Finally, Appellants contend that the City's method for calculating the rent ceiling, on its face, cannot possibly ensure a fair return on landlords' investments and, for that reason, is impermissibly confiscatory. A number of courts have found that rent control regulations may be considered to have a confiscatory effect "if no rent adjustment mechanism is provided" and the terms of the rent control ordinance "will not permit those who administer it to avoid confiscatory results in its application to the complaining parties." Apt. Ass'n of Greater L.A., 30 Cal.Rptr.2d at 232; see also Richardson v. City and County of Honolulu, 802 F.Supp. 326, 332-33 (D.Haw.1992) (noting that a municipal rent control ordinance may be facially confiscatory where it provides "no meaningful mechanism for obtaining relief when the lease rent formula results in a confiscatory rate"). For example, in Brunetti, the New Jersey Supreme Court observed that an ordinance may be confiscatory where it is so restrictive as to preclude facially any possibility of a just and reasonable return for landlords. 350 A.2d at 27. In that case, however, the court determined that the rent control ordinance at issue, which fixed rents at a given base level and permitted annual increases in rental charges, was not confiscatory facially because, although the annual increases were not unlimited, the ordinance permitted landlords to apply for unlimited rental increases in the event that he or she could demonstrate that he or she could not realize a reasonable profit from his or her investment. Id.
The Ordinance here accounts clearly on its face conceptually for landlords to receive a fair return on their investment.

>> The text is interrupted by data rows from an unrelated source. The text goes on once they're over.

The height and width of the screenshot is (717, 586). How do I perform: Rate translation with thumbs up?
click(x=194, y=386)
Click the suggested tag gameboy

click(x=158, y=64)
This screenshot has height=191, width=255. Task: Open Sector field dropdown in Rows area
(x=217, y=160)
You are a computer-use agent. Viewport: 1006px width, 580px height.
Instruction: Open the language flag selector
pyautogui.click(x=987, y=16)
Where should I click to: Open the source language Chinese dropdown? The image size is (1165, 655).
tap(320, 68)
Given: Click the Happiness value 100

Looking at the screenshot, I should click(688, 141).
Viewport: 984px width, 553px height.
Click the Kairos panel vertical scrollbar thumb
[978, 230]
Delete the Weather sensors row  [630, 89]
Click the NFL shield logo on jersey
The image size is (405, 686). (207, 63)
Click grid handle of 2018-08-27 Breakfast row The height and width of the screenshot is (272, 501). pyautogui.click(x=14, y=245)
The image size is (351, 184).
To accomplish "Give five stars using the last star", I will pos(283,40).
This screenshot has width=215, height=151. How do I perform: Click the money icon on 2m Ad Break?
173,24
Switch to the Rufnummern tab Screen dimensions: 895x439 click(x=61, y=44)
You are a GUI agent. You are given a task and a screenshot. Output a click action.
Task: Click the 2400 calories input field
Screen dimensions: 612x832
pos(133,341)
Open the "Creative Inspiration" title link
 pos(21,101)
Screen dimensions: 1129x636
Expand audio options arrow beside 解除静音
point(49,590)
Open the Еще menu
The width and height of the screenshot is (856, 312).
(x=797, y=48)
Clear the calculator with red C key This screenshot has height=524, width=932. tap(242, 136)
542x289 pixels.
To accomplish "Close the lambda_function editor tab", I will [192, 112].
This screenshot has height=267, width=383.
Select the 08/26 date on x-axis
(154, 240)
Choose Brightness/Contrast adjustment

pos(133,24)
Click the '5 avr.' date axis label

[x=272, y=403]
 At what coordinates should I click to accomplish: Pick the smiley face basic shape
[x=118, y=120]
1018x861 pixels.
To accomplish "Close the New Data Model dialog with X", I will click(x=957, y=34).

Appellants waged unsuccessfully their battle against the City's initiative for a rent control program in the legislative arena. Undeterred, they turned to the Circuit Court, seeking essentially a spring board declaration that the Ordinance was unconstitutional on its face or otherwise legally invalid. In the view of that court, the Ordinance does not violate Article 24 because the City's goals in enacting the Ordinance were legitimate and the means selected to achieve those goals were rational, putting aside the likelihood of success. Similarly, the Circuit Court held that the Ordinance does not discriminate against student renters in violation of the State and County Fair Housing Acts, nor does it constitute an impermissible act of "de facto zoning" by the City. Finally, the trial court concluded that the Ordinance does not effect a facially confiscatory taking, as it permits landlords the ability to
BELL, C.J., BATTAGLIA, and MURPHY, JJ., Dissent.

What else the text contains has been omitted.